» **課題文**
コイル装置について述べた文書抜粋を、最後の文の後から書き継いでもらえますか？

» **文書抜粋**
╔══
前記第1軸方向から見て、同じ内側領域内に位置する前記第1巻始・終点と前記第2巻始・終点とが、巻芯部の周方向に沿って相互に位置ズレしていてもよい。同じ内側領域内に位置する第1巻始・終点と第2巻始・終点とを、周方向に沿っても同じ位置に配置させるよりは、異なる位置に配置させる方が、ワイヤの巻回作業が容易になると共に継線部の配置もシンプルになる。
好ましくは、本発明のコイル装置は、
前記ワイヤのそれぞれの第1巻始・終点からそれぞれ延びるリード部が接続する第1継線部と、
前記ワイヤのそれぞれの第2巻始・終点からそれぞれ延びるリード部が接続する第2継線部と、をさらに有し、
前記第1軸および第2軸の双方に交差する第3軸に沿って、前記第1継線部と前記第2継線部とは、前記第1軸方向から見て相互に反対側に位置する。
第1継線部と第2継線部とを、第3軸に沿って反対側に位置させることで、一対の巻芯部にそれぞれ巻き付けられるワイヤの巻始・終点を、それぞれ内側領域に属させ易くなる。
╚══
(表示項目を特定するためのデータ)
╔══
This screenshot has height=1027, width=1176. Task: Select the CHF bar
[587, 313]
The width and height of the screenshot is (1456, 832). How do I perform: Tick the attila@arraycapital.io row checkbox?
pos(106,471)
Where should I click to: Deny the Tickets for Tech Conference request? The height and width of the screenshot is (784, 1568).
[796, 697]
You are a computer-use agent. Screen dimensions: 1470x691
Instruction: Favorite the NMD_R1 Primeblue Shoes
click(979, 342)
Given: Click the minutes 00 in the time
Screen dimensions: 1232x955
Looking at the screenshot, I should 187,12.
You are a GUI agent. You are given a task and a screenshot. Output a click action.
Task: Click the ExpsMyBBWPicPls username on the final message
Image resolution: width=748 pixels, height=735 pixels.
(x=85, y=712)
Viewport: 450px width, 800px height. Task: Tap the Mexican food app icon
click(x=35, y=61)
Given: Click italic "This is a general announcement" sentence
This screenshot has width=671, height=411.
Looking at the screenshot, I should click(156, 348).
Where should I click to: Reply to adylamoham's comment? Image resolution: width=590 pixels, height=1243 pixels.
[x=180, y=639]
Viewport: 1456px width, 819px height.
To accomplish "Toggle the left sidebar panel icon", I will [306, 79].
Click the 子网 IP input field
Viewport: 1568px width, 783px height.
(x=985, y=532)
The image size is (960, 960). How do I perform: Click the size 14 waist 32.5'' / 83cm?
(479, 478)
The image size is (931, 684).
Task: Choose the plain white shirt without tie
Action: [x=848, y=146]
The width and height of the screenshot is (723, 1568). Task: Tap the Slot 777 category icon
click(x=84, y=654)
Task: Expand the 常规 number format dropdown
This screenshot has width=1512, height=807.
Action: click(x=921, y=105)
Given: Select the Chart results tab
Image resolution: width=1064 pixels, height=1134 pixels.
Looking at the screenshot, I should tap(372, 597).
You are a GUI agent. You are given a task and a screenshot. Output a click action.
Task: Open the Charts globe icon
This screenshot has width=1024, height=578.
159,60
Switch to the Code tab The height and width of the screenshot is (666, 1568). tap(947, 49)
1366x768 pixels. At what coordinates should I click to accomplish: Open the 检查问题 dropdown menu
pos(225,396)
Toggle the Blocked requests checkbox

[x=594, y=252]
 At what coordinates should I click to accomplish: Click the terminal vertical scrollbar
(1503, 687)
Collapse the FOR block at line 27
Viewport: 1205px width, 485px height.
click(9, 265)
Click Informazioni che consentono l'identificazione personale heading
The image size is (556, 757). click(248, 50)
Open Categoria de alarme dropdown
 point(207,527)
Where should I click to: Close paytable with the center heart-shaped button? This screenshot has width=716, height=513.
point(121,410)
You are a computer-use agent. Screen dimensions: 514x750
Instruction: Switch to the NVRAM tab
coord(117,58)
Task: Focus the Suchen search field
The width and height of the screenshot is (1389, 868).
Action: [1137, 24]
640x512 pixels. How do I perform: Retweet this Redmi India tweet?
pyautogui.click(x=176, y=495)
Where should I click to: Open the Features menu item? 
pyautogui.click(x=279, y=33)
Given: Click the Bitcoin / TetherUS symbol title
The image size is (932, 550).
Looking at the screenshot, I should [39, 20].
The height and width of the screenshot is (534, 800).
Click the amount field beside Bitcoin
╚══
» **解答**
好ましくは、二つの前記巻芯部の前記第1軸に沿って一方の端は、第1鍔部で一体的に連結してあり、
二つの前記巻芯部の前記第1軸に沿って他方の端は、第2鍔部で一体的に連結してあり、前記第1鍔部に具備してある前記第1継線部と、前記第2鍔部に具備してある前記第2継線部とは、前記第1軸方向から見て、前記第3軸に沿って相互に反対側に位置する。
第1継線部は、メッキにより第1鍔部に装着されてもよく、あるいは金属端子の一部として第1鍔部に接着などで接合されてもよい。また、同様に、第2継線部は、メッキにより第2鍔部に装着されてもよく、あるいは金属端子の一部として第2鍔部に接着などで接合されてもよい。
好ましくは、それぞれの前記第1継線部は、それぞれの第1端子電極に具備してあり、各第1端子電極には、前記第1継線部とは前記第3軸に沿って反対側に、第1ダミー継線部が具備してあり、
それぞれの前記第2継線部は、それぞれの第2端子電極に具備してあり、各第2端子電極には、前記第2継線部とは前記第3軸に沿って反対側に、第2ダミー継線部が具備してある。さらに好ましくは、前記第1ダミー継線部と前記第2継線部とは、略同一平面上に先端が位置する実装側突出片を有する。
このように構成することで、コイル装置を傾かせることなく、配線基板などへのコイル装置の実装が容易になる。
好ましくは、前記第2ダミー継線部と前記第1継線部とは、略同一平面上に先端が位置する反実装側突出片を有する。このように構成することで、反実装側突出片の上に、実装面と反対側で実装面と略平行な平坦な面を有するカバー部材を装着することが容易になる。その結果、コイル装置のピックアップ搬送が容易になる。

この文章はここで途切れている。